Para hablar de la guerra del Vietnam, Francis Ford
Coppola viajó al mismísimo corazón
de las tinieblas y casi se perdió a sí
mismo -y su cordura- en el trayecto. El resultado fue
una obra maestra esculpida en pasión y visceralidad.
Años más tarde, Stanley Kubrick no necesitó
moverse de su limbo británico para aproximarse
a ese episodio histórico y obtener una pieza
igualmente soberbia, aunque realizada en las antípodas
conceptuales y estéticas de la vehement Apocalypse
Now.
Si la película de Coppola es ruido, furia y
locura, la de Kubrick adopta la forma de un juego cerebral,
es un trabajo hecho en frío, la obra de un geómetra,
un ejercicio de precisión que consigue helar
la sangre y que no deja la emoción -ni la verdad-
fuera de cuadro.
Con la novela de Gustav Hasford como inspiración
y la colaboración en el guión de Michael
Herr, Kubrick siguió ahondando en el tema vertebrador
de su filmografía -la guerra-, al tiempo que
seguía adensando su pesimista visión del
ser humano como sujeto insignificante, contingente y
manipulable.
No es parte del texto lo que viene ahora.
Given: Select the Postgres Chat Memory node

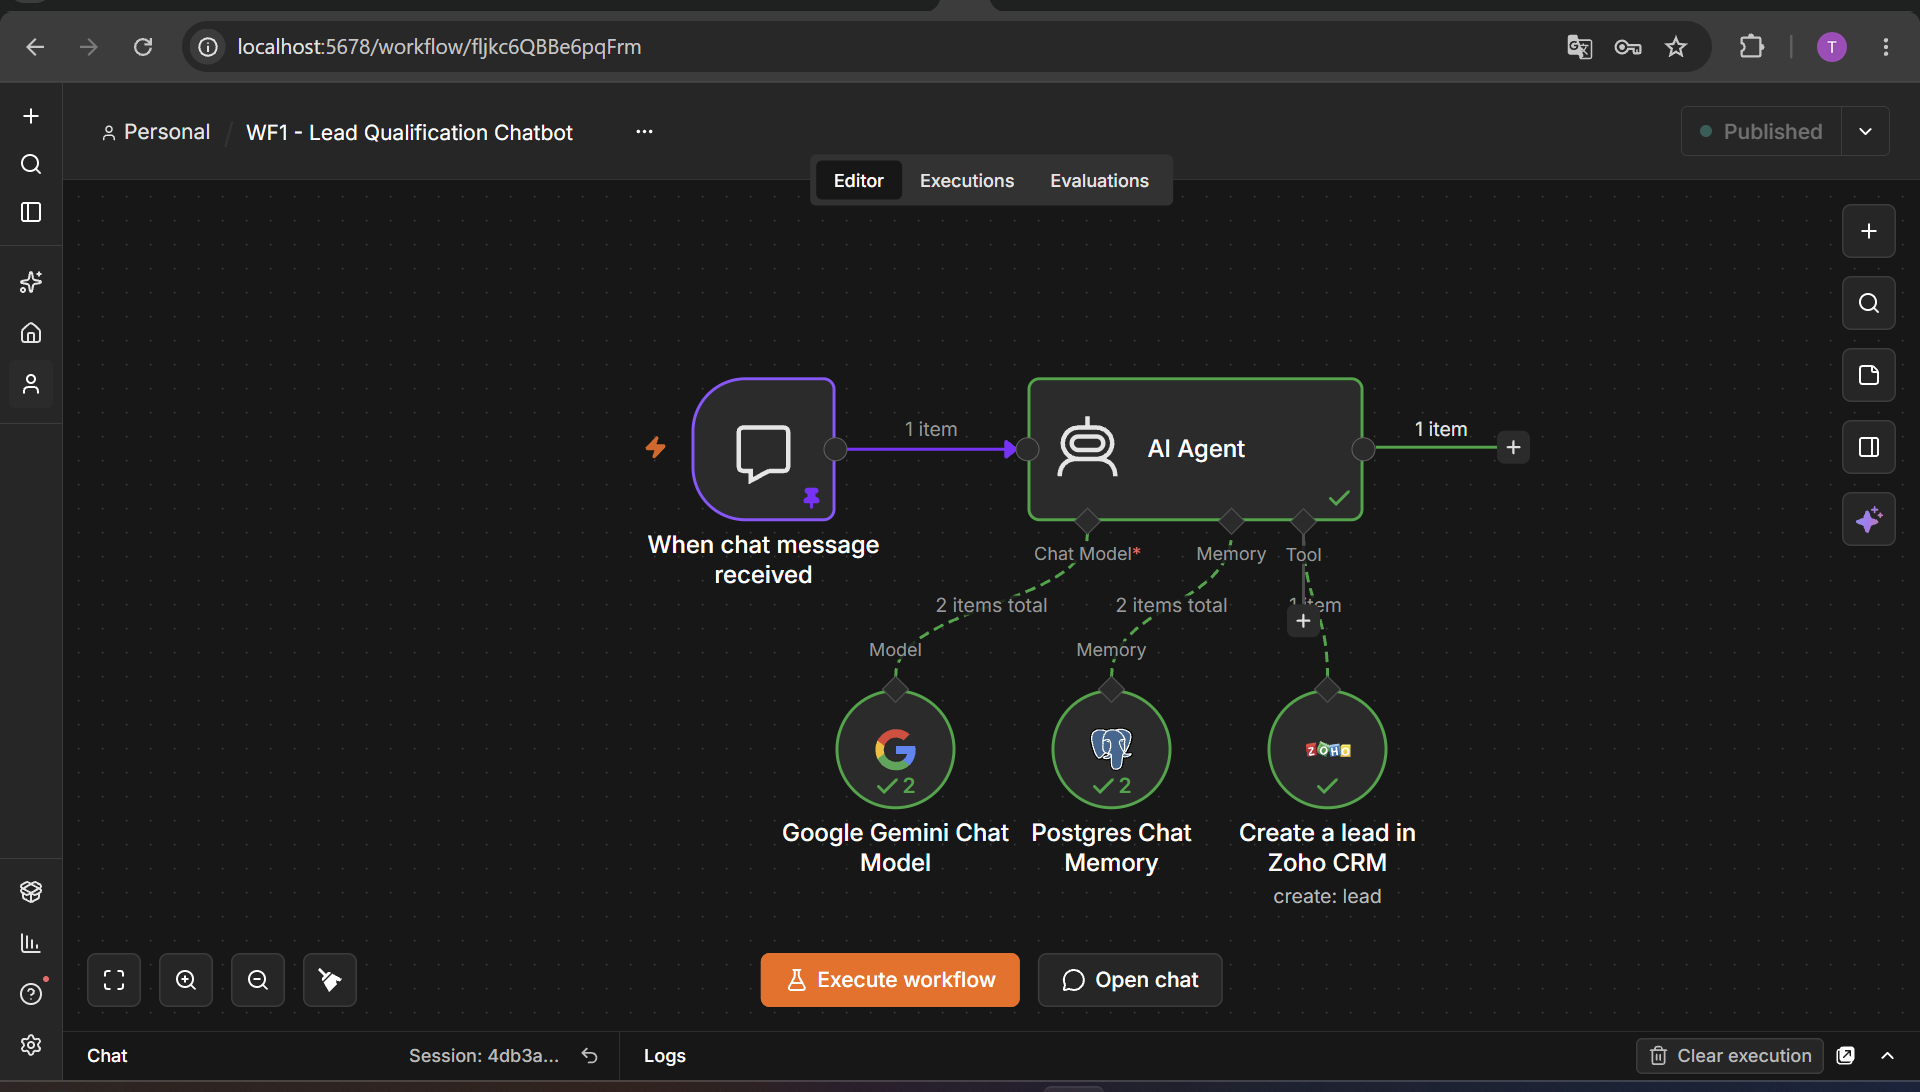Looking at the screenshot, I should [1111, 749].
Resulta revelador que la película
dedique su primer tramo al claustrofóbico campo
de entrenamiento, donde los soldados son sometidos a
un perverso y detallado lavado de cerebro.
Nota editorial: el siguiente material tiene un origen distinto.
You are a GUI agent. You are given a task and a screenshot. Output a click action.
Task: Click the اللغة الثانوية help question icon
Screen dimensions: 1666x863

Al director de La chaqueta metálica no le interesó
tanto la denuncia política de un conflicto en
concreto como el estudio detallado de los mecanismos
de poder que son capaces de transformar al hombre en
máquina de guerra: Vietnam es el pretexto, porque,
a la postre, la película formula un discurso
extrapolable capaz de explicar nuestra propia vulnerabilidad
en manos de un poder empeñado en moldear los
mecanismos mentales. / J.C.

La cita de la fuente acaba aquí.